- Reading text
--- begin ---
Michael James has a broad corporate practice focusing on a range of international corporate and private equity transactions, including cross-border mergers and acquisitions, private equity fund formation, and joint ventures, co-investments, and consortium transactions.

Michael joined the firm as a trainee in 2010 and became a partner in 2021. He was resident in the New York office in 2011 and between 2013 and 2014.

Notable Experience

Selected Private Equity Investments

  • TPG Capital funds in a range of transactions including in relation to Evoltz, Mey İçki Sanayi ve Ticaret, Times Higher Education, TES Global, and Victoria Plumb, and in various strategic and platform relationships.

  • TPG Growth funds, The Rise Fund, and TPG Rise Climate in a range of transactions including investments in Gridserve, Digital House, Gro Intelligence, Tata Motors’ passenger electric vehicles division, and a number of other early-stage venture and growth investments in Africa, Asia, and Latin America, and in various strategic and platform relationships.
--- end ---
- Task set
**a.** Answer these questions from the biography, one per line:
(i) In what year did Michael James become a partner?
(ii) Which funds does the biography list for the transaction involving Times Higher Education?
(iii) Whose passenger electric vehicles division is named as an investment?
**b.** Transcribe the biography word for word from "Notable Experience" to "Plumb, and in various strategic and platform relationships.".
Rely only on the biography above for every answer.

Source data:
--- begin ---
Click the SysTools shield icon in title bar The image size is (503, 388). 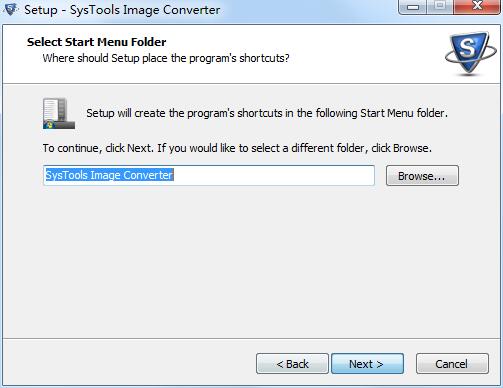pyautogui.click(x=10, y=9)
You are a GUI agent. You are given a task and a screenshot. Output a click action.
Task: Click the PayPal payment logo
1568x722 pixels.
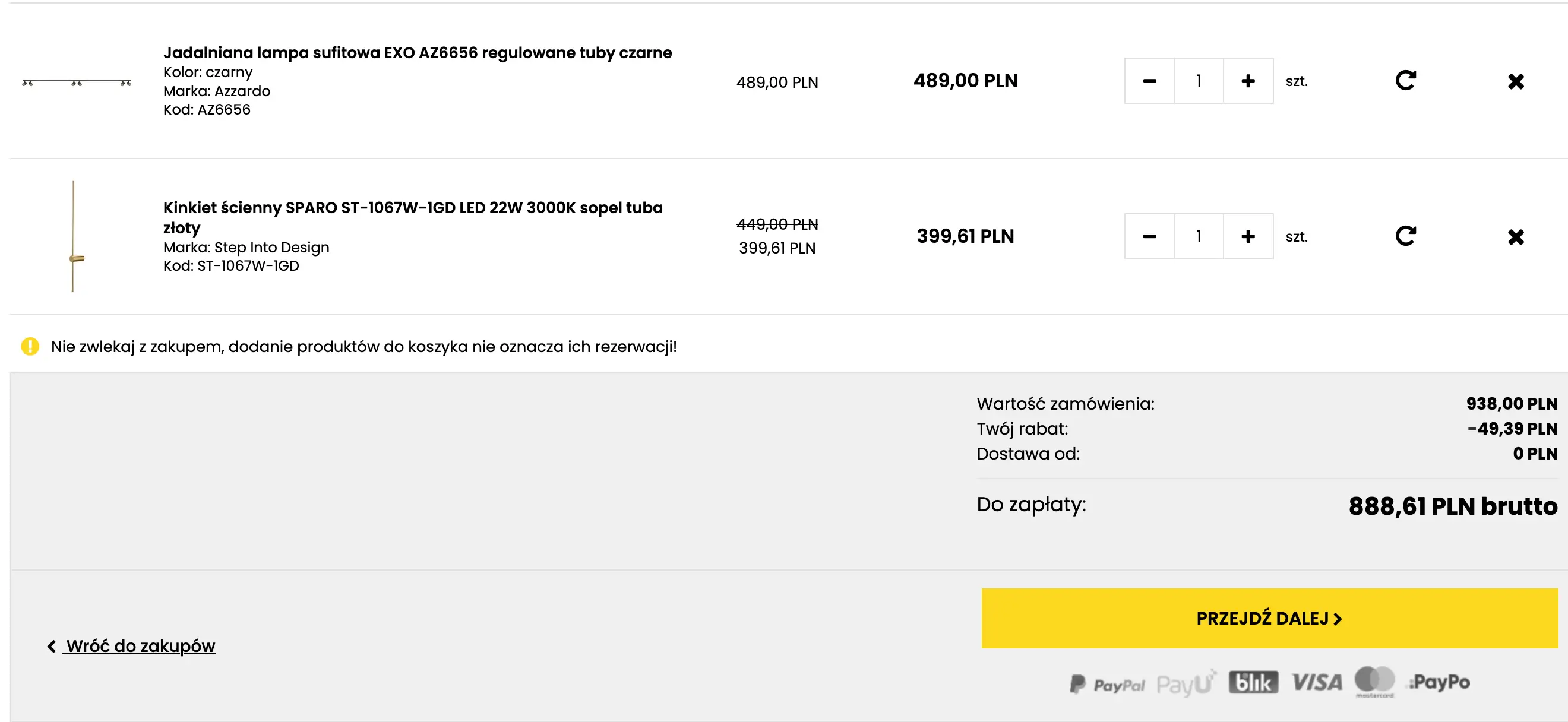[x=1106, y=684]
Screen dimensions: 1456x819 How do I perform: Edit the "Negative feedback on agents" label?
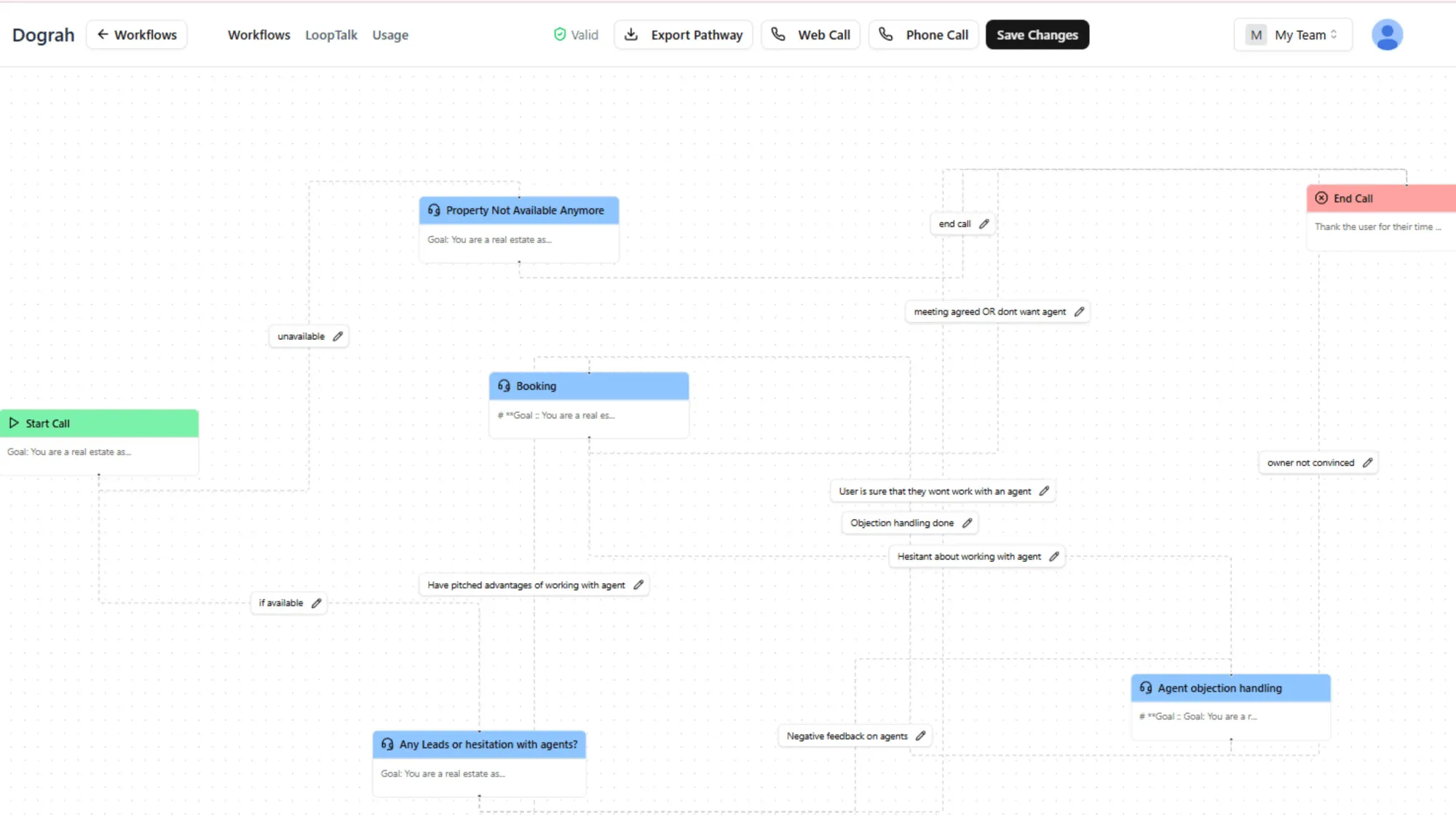pos(919,736)
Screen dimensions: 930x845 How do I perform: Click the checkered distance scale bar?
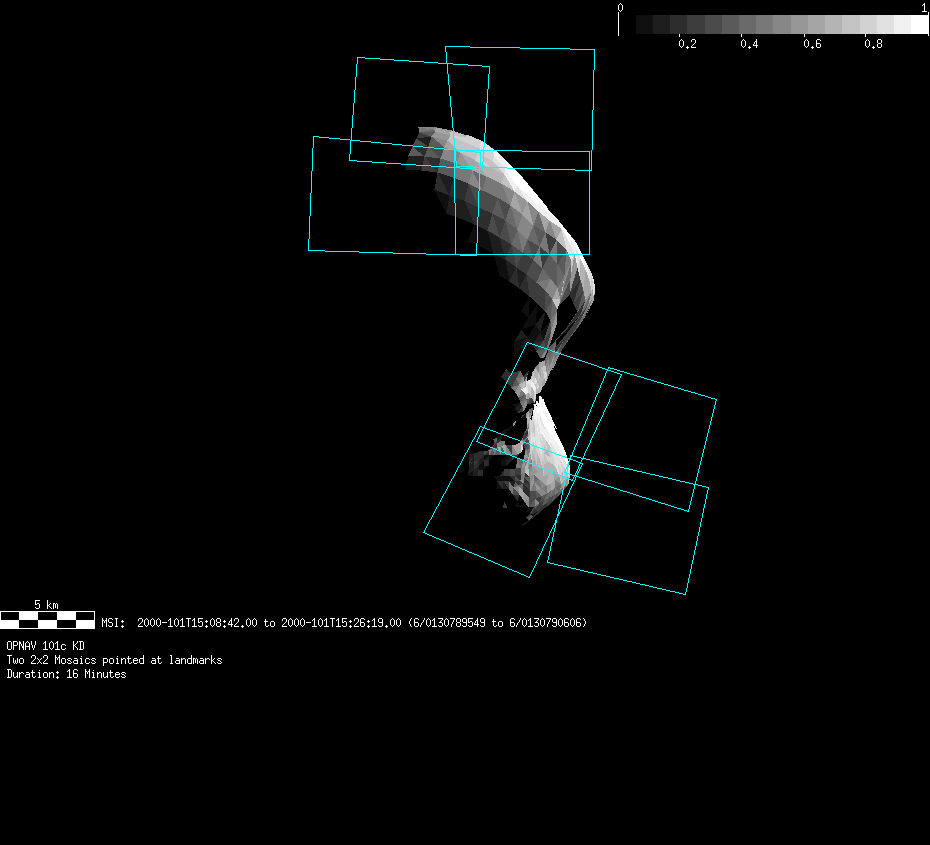tap(47, 620)
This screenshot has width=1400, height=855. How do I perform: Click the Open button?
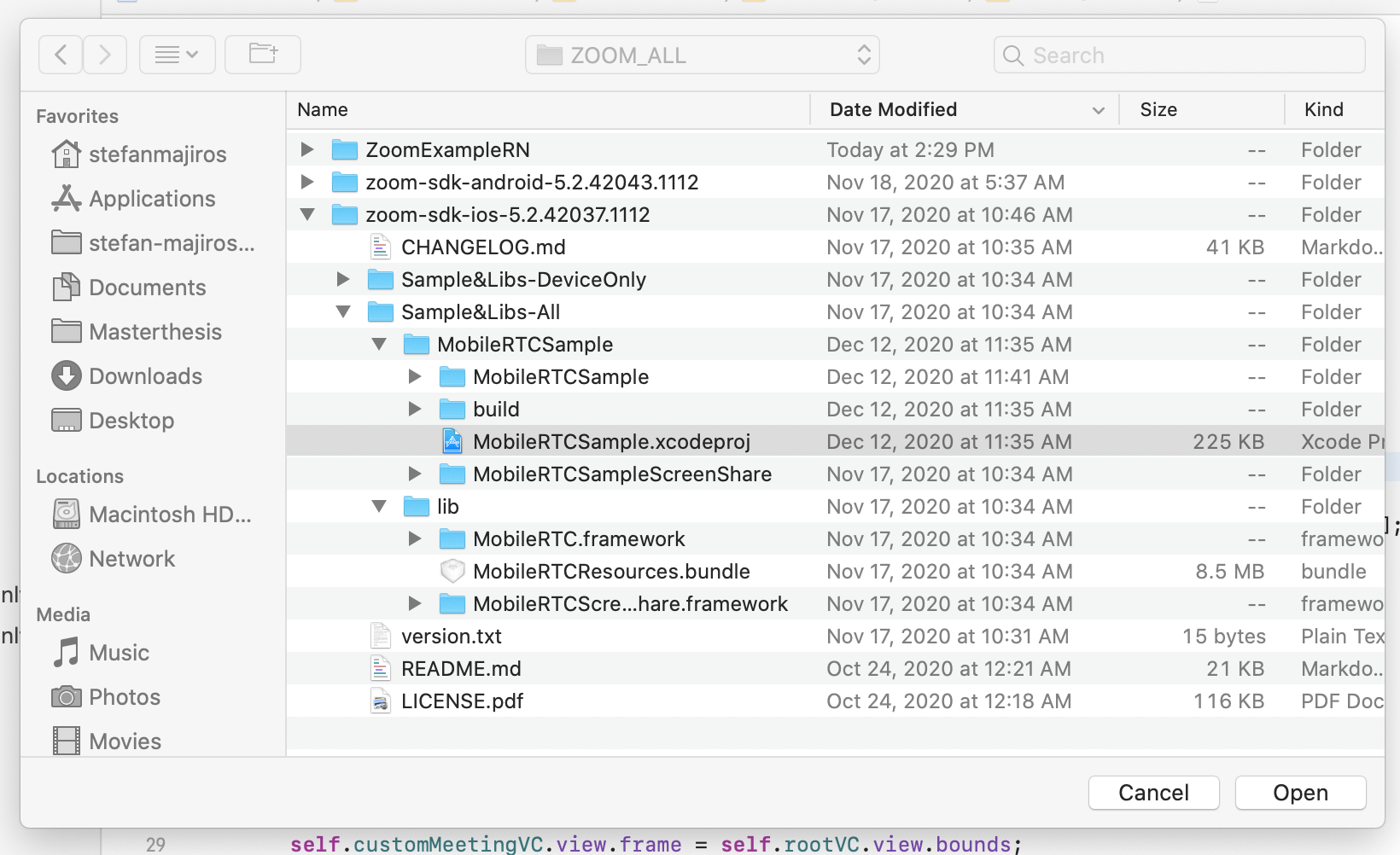click(1300, 793)
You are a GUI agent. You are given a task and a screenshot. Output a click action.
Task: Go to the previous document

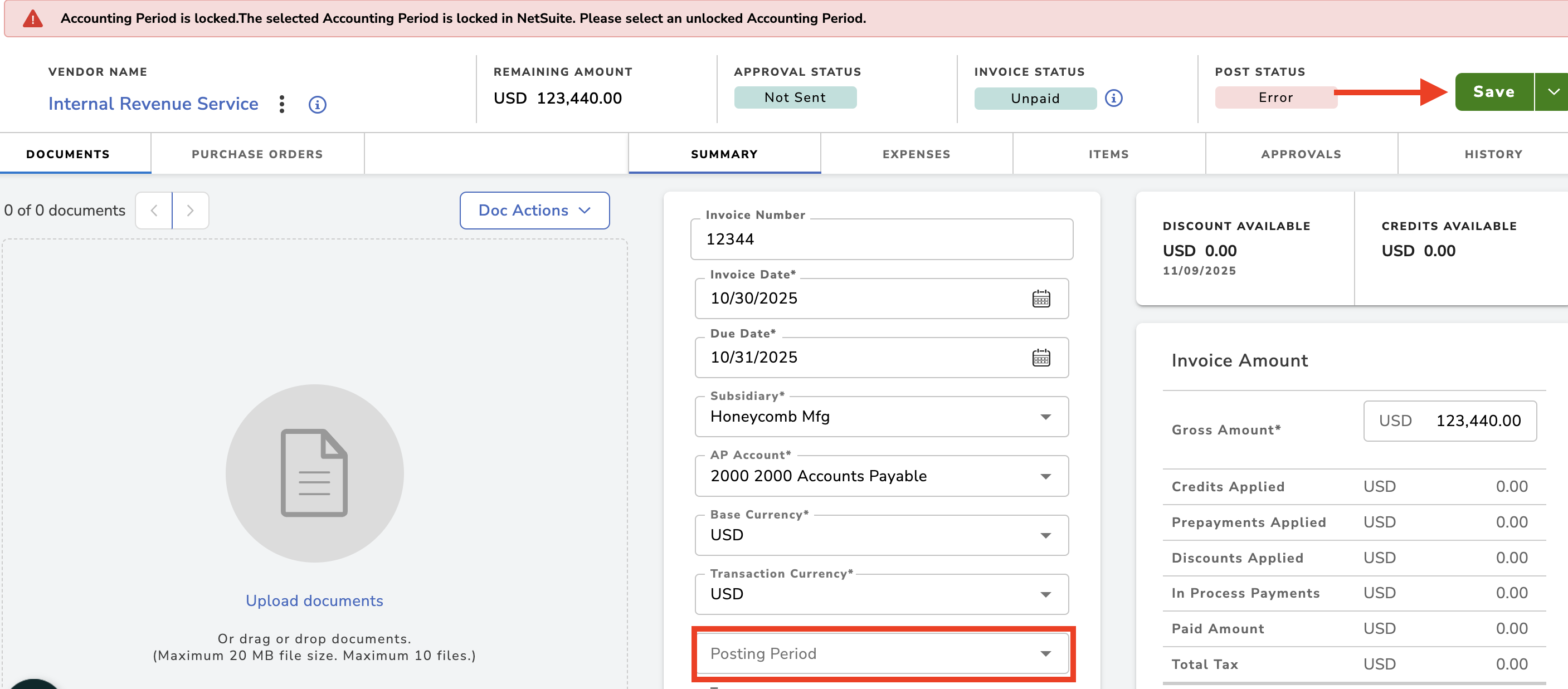tap(154, 211)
--- end ---
- Responses for each task
**a.**
(i) 2021
(ii) TPG Capital funds
(iii) Tata Motors'

**b.**
Notable Experience

Selected Private Equity Investments

  • TPG Capital funds in a range of transactions including in relation to Evoltz, Mey İçki Sanayi ve Ticaret, Times Higher Education, TES Global, and Victoria Plumb, and in various strategic and platform relationships.